INVESTIGATION OF POSSIBLE INTERACTIONS BETWEEN BASAL GANGLIA LOOPS AND CEREBELLAR NETWORK IN THE 6-OHDA MODEL OF IDIOPATHIC PARKINSON'S SYNDROME

My PhD research investigates interactions between the cerebellum and basal ganglia in Parkinson’s disease (PD) and its major treatment-related complication, L-DOPA-induced dyskinesia (LID). Although these structures have been studied as independent motor systems, growing evidence indicates that they communicate via indirect and possibly direct pathways. These interactions may contribute both to compensation for motor deficits and to the progression of pathological symptoms. To address this, I use the unilateral 6-hydroxydopamine (6-OHDA) rat model of PD. I combine in vivo electrophysiological recordings from the deep cerebellar nuclei, basal ganglia, and motor cortex with synchronized behavioral tracking. This approach allows me to examine how network oscillations evolve across disease stages and during chronic L-DOPA treatment. A central aim is to determine how cerebellar output contributes to the abnormal beta and gamma oscillations characteristic of PD and LID, respectively.
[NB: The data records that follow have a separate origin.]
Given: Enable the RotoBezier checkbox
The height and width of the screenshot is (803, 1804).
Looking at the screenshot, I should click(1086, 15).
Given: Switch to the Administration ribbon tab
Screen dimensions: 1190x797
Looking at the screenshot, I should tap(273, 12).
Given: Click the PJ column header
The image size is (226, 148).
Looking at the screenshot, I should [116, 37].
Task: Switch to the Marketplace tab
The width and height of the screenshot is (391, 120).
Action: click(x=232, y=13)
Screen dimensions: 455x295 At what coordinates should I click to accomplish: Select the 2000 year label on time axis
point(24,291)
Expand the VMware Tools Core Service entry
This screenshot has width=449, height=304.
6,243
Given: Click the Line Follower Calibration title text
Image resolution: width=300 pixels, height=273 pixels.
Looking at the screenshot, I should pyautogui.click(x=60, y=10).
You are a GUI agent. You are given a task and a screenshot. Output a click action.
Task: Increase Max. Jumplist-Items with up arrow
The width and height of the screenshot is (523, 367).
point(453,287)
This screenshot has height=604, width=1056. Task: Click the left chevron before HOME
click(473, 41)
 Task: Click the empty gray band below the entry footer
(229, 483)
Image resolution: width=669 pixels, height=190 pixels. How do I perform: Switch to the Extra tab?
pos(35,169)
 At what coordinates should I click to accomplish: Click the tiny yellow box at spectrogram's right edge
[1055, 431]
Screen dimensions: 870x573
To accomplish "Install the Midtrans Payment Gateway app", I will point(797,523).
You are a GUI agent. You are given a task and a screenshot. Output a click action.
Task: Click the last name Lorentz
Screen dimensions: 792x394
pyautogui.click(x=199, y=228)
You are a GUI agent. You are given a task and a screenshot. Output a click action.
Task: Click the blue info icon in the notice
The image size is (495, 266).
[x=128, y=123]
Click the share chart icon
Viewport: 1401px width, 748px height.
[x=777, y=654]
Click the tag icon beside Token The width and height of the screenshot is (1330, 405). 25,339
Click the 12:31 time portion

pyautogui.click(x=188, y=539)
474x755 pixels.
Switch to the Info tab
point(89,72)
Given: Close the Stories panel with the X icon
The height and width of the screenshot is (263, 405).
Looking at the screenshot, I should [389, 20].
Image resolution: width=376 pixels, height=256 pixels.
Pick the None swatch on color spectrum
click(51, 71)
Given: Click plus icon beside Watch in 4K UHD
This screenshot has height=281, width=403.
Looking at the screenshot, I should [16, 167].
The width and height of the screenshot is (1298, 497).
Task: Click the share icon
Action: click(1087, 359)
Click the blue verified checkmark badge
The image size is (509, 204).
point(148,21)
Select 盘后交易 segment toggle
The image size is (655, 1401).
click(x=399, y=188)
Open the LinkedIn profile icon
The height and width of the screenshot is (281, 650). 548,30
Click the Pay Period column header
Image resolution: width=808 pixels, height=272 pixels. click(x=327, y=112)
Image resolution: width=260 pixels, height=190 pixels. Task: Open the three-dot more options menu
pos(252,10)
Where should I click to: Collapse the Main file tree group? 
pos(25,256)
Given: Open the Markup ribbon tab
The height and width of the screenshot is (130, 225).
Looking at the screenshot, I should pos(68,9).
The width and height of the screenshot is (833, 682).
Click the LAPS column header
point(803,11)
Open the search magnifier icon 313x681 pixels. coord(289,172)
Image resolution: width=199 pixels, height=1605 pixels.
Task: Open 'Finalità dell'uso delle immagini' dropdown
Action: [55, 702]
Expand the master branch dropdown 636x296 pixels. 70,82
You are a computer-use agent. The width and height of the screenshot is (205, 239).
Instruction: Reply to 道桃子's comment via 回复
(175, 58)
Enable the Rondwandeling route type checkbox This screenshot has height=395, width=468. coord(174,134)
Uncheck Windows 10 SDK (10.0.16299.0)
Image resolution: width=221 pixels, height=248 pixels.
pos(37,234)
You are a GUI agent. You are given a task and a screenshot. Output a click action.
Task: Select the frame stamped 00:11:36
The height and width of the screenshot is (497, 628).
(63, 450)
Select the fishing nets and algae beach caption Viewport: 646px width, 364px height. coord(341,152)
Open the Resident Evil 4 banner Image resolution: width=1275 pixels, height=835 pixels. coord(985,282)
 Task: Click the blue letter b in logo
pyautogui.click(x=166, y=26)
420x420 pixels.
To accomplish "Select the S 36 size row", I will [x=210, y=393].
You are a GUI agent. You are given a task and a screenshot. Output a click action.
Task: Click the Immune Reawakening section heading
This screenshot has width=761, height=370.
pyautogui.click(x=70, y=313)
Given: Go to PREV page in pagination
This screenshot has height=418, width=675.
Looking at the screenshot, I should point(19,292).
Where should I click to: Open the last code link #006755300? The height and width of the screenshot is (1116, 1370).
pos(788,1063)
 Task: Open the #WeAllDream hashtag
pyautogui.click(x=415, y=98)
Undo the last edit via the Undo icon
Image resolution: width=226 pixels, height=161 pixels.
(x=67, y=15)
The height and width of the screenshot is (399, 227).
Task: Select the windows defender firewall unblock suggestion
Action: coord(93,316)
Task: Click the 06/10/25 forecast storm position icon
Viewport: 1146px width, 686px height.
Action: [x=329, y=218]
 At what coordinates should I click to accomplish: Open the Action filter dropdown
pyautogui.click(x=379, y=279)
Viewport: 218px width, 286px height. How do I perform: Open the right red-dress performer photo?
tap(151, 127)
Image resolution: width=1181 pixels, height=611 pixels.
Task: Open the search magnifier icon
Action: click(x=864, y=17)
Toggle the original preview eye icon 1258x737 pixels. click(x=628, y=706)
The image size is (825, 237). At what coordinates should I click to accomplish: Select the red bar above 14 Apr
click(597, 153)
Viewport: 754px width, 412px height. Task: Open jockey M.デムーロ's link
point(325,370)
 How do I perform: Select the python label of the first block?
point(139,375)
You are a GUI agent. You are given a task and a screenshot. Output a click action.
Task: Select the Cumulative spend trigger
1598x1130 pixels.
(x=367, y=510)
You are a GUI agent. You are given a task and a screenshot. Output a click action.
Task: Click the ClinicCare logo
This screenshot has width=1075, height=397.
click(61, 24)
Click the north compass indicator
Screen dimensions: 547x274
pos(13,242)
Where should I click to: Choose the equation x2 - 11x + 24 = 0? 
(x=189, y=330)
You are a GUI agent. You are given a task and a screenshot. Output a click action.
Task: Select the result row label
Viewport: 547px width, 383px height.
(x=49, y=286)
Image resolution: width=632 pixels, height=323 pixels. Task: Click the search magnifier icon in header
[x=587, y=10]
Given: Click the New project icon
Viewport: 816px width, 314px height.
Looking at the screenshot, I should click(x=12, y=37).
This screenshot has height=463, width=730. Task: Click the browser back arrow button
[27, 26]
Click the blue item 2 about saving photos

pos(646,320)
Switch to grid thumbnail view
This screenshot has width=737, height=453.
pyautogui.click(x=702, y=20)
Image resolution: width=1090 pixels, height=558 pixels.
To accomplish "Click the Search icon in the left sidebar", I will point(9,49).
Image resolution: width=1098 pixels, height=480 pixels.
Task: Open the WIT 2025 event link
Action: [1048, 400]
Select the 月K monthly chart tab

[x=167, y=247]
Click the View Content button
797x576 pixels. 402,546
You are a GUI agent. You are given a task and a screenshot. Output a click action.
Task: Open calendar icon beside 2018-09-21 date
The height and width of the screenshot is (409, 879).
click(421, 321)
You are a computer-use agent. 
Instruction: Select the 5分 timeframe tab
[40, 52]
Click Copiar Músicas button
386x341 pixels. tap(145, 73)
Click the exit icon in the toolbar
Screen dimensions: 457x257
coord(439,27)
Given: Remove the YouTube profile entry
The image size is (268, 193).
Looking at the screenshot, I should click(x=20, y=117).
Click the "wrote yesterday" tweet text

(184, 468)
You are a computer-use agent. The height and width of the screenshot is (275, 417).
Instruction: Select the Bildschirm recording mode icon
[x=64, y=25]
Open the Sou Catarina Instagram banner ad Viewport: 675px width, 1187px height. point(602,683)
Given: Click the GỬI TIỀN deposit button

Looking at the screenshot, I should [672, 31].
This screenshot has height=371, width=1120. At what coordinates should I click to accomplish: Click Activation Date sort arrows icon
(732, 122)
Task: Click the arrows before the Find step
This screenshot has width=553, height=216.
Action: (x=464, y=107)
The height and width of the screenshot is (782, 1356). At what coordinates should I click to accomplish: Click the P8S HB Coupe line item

In the second part of the project, I apply a dual viral chemogenetic strategy to selectively inhibit the cerebello-thalamic pathway, targeting projections from the deep cerebellar nuclei to the parafascicular thalamus. This enables transient disruption of cerebellar–basal ganglia communication and assessment of its causal role in dyskinesia. By comparing electrophysiological and behavioral measures before and after inhibition, I aim to identify when cerebellar influence shifts from compensatory to maladaptive.
Understanding this transition may reveal new circuit-level therapeutic targets to restore balanced motor network activity in PD.